2. Initiate new Permanent-Emergency Climate Science Code of Practice

· All institutions and individual climate scientists required to adopt

· Requires all activity (teaching, funding, research, modelling, other activity) prioritises live observations, analysis and reporting.

· Requires senior climate scientists behave congruently in their professional actions — eg 40% of time allocated to external facing comms/education and personally ensuring colleagues adopt this code.

3. Co-ordinate global climate scientific resources as a permanent-emergency response

· Create new 24/7 network of climate hubs, based in existing institutions, with the primary purpose of live analysis of weather/climate events, probable future events and related parameters — all individuals and institutions to prioritise their work for these hubs.

· Ensure hubs are co-ordinated to cover and connect planet-wide climate activity.

· Task hubs with improving quality of live observations including in remote locations. Advance computer capabilities — without delaying communication of live information.

· Set up central ‘planet hub’ at the IPCC — the coalition base — operates 24/7 to co-ordinate/ integrate/synthesise work of individual hubs.

· Using psychological approaches, engage with resistance from within the climate science community and related disciplines.

· Promote emergency-first mobilisation of all academic disciplines.

· All in co-ordination with government, corporate, NGO, health, education, social care and arts etc sectors — includes delivery of rolling information programs.

4. Set up 24/7 primary communication centre at IPCC ‘Planet Hub’

· Provides rolling analysis in planet-wide report, continuously synthesises and translates technical work of individual hubs into accessible language — replaces 7-yearly reporting cycle.

· Pro-actively engages with psychological resistance in leaders and the wider public to ensure effective communications.

· Supervises parallel/reciprocal communication functions in all climate hubs.

· Engages and trains media-friendly scientists.
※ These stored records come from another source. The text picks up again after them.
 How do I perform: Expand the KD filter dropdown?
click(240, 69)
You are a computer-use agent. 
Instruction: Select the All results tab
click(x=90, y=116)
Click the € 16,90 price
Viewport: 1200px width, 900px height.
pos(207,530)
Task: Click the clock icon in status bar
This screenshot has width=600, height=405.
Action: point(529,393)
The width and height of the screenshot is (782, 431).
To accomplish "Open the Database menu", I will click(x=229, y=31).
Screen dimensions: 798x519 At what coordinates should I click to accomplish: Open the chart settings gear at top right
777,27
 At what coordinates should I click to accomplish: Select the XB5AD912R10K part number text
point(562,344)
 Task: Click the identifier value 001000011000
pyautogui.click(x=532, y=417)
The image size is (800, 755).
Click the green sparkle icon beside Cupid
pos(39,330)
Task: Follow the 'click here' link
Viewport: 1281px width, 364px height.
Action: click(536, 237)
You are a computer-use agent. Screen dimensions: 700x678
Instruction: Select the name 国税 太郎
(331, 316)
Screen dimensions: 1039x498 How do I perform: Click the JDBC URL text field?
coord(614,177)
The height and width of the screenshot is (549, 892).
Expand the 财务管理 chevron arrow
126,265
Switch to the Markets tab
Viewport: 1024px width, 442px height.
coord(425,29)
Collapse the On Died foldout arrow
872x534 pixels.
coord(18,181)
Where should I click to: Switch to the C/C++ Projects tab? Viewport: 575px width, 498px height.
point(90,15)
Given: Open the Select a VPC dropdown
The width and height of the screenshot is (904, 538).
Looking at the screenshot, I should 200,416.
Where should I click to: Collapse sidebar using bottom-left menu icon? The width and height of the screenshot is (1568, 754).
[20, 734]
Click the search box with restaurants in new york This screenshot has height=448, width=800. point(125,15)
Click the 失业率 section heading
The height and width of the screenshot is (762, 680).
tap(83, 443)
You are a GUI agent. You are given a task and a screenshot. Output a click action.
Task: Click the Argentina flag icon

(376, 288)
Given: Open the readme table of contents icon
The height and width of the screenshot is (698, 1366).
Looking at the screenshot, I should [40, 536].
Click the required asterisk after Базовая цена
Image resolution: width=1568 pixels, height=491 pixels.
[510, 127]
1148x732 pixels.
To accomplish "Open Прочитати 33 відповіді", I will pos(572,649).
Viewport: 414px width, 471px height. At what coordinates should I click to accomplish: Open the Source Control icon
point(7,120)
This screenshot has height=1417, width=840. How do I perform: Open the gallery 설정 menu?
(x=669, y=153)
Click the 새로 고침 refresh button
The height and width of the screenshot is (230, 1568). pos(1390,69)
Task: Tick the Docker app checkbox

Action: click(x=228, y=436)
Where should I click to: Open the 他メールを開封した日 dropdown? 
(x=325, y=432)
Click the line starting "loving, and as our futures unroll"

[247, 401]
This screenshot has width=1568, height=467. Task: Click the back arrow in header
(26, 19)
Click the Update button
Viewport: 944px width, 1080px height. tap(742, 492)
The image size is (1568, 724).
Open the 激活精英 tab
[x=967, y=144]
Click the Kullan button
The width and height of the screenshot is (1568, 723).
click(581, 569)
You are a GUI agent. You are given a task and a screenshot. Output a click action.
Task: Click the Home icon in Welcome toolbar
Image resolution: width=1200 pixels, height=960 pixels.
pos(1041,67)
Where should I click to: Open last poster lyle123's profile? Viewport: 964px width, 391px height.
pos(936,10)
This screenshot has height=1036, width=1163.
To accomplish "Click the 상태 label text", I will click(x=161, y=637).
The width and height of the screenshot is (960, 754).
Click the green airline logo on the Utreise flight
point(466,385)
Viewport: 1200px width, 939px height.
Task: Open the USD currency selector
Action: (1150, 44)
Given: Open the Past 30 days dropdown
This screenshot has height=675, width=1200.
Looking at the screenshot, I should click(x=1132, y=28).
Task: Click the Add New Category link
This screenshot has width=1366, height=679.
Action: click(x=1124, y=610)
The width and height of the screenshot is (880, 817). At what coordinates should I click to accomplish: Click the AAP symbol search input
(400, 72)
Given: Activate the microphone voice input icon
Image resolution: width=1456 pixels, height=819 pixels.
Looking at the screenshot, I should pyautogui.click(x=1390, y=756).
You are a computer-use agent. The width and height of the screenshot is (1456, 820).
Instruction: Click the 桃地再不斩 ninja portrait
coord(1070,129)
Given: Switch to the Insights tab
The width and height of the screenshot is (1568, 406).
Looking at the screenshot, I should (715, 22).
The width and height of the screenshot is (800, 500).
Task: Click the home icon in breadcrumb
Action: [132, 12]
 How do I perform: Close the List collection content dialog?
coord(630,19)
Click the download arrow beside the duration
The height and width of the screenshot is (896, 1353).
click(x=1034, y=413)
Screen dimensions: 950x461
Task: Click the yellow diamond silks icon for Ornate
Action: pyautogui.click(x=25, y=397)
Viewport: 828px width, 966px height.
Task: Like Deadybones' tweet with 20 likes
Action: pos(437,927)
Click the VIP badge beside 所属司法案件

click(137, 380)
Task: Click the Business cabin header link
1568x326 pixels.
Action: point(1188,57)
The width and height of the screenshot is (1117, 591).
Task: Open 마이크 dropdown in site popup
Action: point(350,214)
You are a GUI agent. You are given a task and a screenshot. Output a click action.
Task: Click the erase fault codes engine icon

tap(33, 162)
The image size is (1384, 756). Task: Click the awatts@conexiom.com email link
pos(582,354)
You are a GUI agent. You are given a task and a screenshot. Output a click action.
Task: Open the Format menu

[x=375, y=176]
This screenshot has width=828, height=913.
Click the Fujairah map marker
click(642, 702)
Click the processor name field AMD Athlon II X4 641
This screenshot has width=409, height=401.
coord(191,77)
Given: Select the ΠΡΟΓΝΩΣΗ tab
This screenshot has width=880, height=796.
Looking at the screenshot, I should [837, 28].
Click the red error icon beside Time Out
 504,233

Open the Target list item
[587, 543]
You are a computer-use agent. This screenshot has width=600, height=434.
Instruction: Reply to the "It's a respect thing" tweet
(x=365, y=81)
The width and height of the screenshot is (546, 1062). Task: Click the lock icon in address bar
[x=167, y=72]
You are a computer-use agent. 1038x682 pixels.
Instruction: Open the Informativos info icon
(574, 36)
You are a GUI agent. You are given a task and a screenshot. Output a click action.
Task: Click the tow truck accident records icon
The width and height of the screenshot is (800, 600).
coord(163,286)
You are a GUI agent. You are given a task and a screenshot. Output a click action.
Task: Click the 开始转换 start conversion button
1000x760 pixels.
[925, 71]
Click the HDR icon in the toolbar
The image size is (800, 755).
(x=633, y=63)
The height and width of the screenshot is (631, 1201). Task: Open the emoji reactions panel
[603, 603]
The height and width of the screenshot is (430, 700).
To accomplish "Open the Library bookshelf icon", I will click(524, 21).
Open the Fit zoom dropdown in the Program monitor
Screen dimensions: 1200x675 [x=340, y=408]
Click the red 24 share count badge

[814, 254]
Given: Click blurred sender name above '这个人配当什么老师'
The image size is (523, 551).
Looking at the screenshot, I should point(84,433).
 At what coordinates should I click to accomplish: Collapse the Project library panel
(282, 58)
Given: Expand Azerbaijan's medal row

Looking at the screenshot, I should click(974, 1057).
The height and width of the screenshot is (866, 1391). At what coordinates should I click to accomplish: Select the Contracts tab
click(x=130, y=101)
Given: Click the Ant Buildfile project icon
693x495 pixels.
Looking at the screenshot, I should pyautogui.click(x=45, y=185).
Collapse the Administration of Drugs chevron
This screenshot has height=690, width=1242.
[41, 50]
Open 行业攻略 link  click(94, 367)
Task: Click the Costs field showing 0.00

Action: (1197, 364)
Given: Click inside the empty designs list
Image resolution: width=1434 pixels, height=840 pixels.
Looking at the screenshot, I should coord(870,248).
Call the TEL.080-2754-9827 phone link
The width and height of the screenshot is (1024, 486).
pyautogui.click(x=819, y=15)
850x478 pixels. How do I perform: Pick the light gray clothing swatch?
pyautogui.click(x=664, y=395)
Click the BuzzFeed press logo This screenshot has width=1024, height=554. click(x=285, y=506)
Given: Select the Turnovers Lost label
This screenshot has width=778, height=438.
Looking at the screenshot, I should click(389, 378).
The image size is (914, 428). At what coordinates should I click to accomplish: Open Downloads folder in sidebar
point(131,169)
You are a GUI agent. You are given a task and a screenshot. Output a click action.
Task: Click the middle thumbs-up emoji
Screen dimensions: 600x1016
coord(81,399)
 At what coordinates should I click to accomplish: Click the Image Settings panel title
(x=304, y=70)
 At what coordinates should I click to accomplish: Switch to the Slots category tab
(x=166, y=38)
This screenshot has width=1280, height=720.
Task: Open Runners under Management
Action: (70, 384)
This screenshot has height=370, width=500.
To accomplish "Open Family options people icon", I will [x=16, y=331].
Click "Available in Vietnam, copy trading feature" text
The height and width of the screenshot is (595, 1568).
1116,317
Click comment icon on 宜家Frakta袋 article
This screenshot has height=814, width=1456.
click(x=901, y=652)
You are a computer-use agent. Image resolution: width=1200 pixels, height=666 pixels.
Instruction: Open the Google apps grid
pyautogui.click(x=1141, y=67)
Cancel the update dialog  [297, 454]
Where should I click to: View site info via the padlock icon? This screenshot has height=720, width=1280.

· Targets rolling comms/education programs at all media platforms — eradicates misconceptions, replaces with accurate narrative.

Conclusion and questions for scientists

This article is aimed primarily at climate scientists, related professions and the media, written by a psychotherapist/friend. Someone with enough post-graduate education to understand the scientific papers and the climate models, and their shortcomings, but without the professional authority to do more than hold a psychological mirror up to this group.

The aim is to encourage scientists to overcome their resistances to communicating what they know. Because if they don’t — then we all face the prospect of the end of civilised society, including academia, also much faster than expected.

It is beyond the scope of this article to argue how bad the situation is or what appropriate responses should look like. The truth is no-one knows if we have 5 years or 50 before societal collapse sets in — but there is no doubt, whatever the timeframe, the situation is desperate and there is still no sign this is properly understood.

The climate science community could have a crucial influence in closing this gap in understanding — no-one else in this arena gets close to their hard-earned authority.

From this point the author only has questions because, as we say in psychotherapy, ‘insight is half the battle’. Changing behaviours is the difficult other half. It is for scientists themselves to answer the following:

· Can climate scientists overcome the subconsciously-driven defences that prevent most of them from telling the truth in public?

· Can they re-organise themselves to take responsibility for the effective communication of the true severity of this unprecedented ‘permanent-emergency’?

· Can they lower their self-imposed ‘bar of proof’ to a rational level that allows them to competently perform, at last, this vital role — so minimisers can be negated and meaningful actions initiated?

· Can they engage with parallel psychological resistances in leaders, the media and the public to receiving this information?

· Can they play the unique part, only their expertise allows them to play, in reducing harm to billions of human beings and other species?